Johnson & Johnson chalks up another talc loss with $29M mesothelioma verdict

  • Johnson & Johnson chalks up another talc loss with $29M mesothelioma verdict

Johnson & Johnson chalks up another talc loss with $29M mesothelioma verdict

The nine-week trial that began on January 7 involved a jury that deliberated for two days before delivering the verdict in California Superior Court in Oakland, the report said.

The ruling sets an obvious precedent for the pharma and consumer goods giant as it faces thousands of lawsuits from other plaintiffs for similar reasons.

Two previous cases have led to victories against the conglomerate, including a July 2018 multi-plaintiff ovarian cancer case that awarded $4.69 billion in damages to the victims.

Jurors found that J&J's talc-based products used by Leavitt were defective and that the company had failed to warn consumers of the health risks, awarding $29.4 million in damages to Leavitt and her husband. It has more than two dozen trials scheduled around the United States this year.

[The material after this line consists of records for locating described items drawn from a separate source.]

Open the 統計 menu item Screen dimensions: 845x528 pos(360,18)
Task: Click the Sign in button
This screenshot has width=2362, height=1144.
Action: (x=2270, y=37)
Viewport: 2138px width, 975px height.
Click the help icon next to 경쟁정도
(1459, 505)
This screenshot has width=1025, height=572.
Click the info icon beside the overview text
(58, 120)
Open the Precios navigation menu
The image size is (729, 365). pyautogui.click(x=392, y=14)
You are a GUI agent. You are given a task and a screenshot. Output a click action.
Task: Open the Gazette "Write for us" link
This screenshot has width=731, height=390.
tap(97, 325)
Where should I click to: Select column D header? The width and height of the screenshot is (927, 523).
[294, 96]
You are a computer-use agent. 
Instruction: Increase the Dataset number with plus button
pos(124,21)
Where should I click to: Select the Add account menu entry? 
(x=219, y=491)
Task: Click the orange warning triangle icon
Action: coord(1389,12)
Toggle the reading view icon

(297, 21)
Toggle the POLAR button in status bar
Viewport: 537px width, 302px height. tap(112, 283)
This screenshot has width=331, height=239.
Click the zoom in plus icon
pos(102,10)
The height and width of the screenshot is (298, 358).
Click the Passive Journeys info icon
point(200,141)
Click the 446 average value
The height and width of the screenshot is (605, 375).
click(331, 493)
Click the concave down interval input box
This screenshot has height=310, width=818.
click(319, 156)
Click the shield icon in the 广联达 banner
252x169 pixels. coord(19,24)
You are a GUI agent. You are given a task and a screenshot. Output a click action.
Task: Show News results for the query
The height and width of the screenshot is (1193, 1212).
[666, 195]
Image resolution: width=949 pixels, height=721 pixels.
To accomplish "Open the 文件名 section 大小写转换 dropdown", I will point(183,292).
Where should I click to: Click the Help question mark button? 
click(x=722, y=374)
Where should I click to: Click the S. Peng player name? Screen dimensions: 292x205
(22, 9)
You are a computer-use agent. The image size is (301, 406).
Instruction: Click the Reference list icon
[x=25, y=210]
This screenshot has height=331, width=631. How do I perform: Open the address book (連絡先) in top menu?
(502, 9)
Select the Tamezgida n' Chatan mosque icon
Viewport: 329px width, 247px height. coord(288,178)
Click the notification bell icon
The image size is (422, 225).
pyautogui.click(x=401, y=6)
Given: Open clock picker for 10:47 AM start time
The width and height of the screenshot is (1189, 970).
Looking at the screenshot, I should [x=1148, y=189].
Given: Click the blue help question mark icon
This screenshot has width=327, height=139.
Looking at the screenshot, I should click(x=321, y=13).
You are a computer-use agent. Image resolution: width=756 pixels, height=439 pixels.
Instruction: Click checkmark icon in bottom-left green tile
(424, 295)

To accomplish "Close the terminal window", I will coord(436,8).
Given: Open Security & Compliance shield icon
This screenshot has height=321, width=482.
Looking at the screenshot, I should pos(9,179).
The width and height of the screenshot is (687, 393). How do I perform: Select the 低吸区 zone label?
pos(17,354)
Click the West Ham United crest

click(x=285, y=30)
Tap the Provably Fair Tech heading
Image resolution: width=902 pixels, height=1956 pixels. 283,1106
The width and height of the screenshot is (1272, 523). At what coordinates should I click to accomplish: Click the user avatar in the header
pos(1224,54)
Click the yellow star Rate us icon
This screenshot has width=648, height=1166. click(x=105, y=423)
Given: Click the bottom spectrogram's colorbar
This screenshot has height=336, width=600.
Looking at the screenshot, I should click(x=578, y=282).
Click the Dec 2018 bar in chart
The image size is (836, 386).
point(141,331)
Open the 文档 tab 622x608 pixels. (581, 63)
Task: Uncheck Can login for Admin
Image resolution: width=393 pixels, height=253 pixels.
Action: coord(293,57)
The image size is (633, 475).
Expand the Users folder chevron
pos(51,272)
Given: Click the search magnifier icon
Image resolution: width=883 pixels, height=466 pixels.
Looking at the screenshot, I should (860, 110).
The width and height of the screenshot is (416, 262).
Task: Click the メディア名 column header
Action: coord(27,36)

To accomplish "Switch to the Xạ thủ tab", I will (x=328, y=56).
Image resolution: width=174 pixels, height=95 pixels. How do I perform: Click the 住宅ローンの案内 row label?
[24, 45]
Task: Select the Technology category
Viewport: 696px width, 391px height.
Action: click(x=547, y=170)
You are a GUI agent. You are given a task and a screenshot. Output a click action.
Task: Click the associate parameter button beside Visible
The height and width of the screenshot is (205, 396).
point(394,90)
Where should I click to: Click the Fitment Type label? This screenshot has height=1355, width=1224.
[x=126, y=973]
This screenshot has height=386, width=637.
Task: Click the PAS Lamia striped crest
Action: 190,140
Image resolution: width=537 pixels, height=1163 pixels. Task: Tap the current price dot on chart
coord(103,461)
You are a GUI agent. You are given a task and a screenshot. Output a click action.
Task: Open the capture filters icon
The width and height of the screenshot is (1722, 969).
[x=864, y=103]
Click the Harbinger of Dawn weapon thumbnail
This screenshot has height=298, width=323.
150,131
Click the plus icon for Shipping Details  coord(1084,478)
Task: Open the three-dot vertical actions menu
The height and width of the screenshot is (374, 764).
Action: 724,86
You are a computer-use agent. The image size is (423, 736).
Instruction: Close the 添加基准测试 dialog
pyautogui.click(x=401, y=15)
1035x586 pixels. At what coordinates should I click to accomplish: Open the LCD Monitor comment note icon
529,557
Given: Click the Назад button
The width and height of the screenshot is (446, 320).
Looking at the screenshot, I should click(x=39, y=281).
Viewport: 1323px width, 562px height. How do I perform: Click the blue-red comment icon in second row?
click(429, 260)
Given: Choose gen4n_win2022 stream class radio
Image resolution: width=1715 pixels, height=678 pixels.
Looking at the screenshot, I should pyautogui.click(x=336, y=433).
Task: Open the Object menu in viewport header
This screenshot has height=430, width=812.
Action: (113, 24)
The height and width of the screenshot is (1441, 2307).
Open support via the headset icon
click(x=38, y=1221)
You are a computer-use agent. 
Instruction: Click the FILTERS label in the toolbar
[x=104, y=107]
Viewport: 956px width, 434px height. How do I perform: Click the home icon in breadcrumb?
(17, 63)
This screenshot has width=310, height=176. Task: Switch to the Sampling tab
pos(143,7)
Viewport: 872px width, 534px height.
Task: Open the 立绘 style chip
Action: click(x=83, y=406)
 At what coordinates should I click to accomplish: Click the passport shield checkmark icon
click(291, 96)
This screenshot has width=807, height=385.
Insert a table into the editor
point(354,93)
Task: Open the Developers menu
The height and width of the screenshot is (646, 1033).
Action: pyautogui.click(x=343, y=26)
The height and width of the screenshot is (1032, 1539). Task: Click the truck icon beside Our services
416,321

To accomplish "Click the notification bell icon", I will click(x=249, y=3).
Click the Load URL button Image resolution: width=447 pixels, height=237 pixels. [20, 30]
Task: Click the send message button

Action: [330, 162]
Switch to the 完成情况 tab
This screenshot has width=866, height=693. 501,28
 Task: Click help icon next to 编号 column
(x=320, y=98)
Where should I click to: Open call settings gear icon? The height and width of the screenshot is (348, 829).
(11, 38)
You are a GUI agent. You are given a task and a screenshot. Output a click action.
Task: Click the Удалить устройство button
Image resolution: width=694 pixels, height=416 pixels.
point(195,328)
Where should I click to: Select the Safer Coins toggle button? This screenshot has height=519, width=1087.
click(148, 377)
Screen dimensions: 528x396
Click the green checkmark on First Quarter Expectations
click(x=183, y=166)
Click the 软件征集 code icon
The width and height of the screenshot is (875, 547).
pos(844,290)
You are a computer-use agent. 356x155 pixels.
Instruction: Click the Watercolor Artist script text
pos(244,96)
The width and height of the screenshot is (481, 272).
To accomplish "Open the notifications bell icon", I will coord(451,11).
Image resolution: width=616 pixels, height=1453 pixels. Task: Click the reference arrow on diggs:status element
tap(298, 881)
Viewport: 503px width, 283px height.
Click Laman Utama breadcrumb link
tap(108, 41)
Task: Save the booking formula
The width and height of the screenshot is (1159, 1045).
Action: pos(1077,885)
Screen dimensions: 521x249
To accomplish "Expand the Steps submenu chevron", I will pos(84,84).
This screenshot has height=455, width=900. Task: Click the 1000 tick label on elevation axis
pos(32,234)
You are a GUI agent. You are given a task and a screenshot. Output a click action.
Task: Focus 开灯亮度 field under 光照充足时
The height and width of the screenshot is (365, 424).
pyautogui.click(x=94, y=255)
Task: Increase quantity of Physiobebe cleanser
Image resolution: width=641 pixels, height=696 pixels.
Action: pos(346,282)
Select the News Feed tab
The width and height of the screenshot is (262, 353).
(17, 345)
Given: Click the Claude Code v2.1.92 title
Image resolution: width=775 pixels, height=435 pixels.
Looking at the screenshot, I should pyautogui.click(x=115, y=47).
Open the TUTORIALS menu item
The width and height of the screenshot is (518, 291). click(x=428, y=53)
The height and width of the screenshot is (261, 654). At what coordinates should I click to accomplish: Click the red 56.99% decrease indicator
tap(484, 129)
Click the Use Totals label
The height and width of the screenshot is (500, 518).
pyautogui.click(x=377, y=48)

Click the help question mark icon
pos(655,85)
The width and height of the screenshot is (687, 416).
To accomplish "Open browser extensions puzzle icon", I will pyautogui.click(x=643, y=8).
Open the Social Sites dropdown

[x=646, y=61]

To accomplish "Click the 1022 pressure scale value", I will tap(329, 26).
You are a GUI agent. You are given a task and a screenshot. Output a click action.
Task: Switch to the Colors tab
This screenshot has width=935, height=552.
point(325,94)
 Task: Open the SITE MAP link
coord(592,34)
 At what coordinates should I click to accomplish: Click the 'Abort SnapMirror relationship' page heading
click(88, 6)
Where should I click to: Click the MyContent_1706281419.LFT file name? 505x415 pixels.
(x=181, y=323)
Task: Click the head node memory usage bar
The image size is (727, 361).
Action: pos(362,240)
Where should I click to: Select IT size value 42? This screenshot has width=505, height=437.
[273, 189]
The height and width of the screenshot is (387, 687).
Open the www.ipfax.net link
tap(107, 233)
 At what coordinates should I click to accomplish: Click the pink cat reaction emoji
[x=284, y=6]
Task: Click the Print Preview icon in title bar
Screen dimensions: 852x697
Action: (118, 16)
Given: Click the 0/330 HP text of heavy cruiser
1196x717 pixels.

In its latest trial-court loss, a jury in California on Wednesday ordered J&J to pay $29 million to a woman who claimed her routine use of J&J's talc caused her mesothelioma, according to reports.

Johnson & Johnson says tests by regulators worldwide have shown that its talc is safe and asbestos-free. This suit is the first to go to trial since December articles by Reuters and The New York Times alleged the company feared for years that its baby powder might contain asbestos. "The jury verdicts are not medical, scientific or regulatory conclusions about a product", it said. "We believe these issues will warrant a reversal on appeal". "The internal J&J documents that the jury saw, once more laid bare the shocking truth of decades of cover-up, deception and concealment by J&J".

It cited problems with legal procedure and evidence, and said lawyers for the plaintiffs failed to show that the powder contains asbestos, noting that "their own experts concede that they are not recognizing the accepted definition of asbestos and are ignoring crucial distinctions between minerals that are asbestos and minerals that are not".

Fox News senior judicial analyst Judge Andrew Napolitano on the fallout from a report that Johnson & Johnson's Baby Powder contained asbestos and the company was aware of it for decades.

Another juror, Anu Agarwal, a product manager in Castro Valley, said J&J was irresponsible for failing to adequately follow up on studies that showed the presence of asbestos in Baby Powder.

"I don't think they made a good case" that J&J's Baby Powder "contained a significant enough amount of asbestos contamination to cause the illness", she said.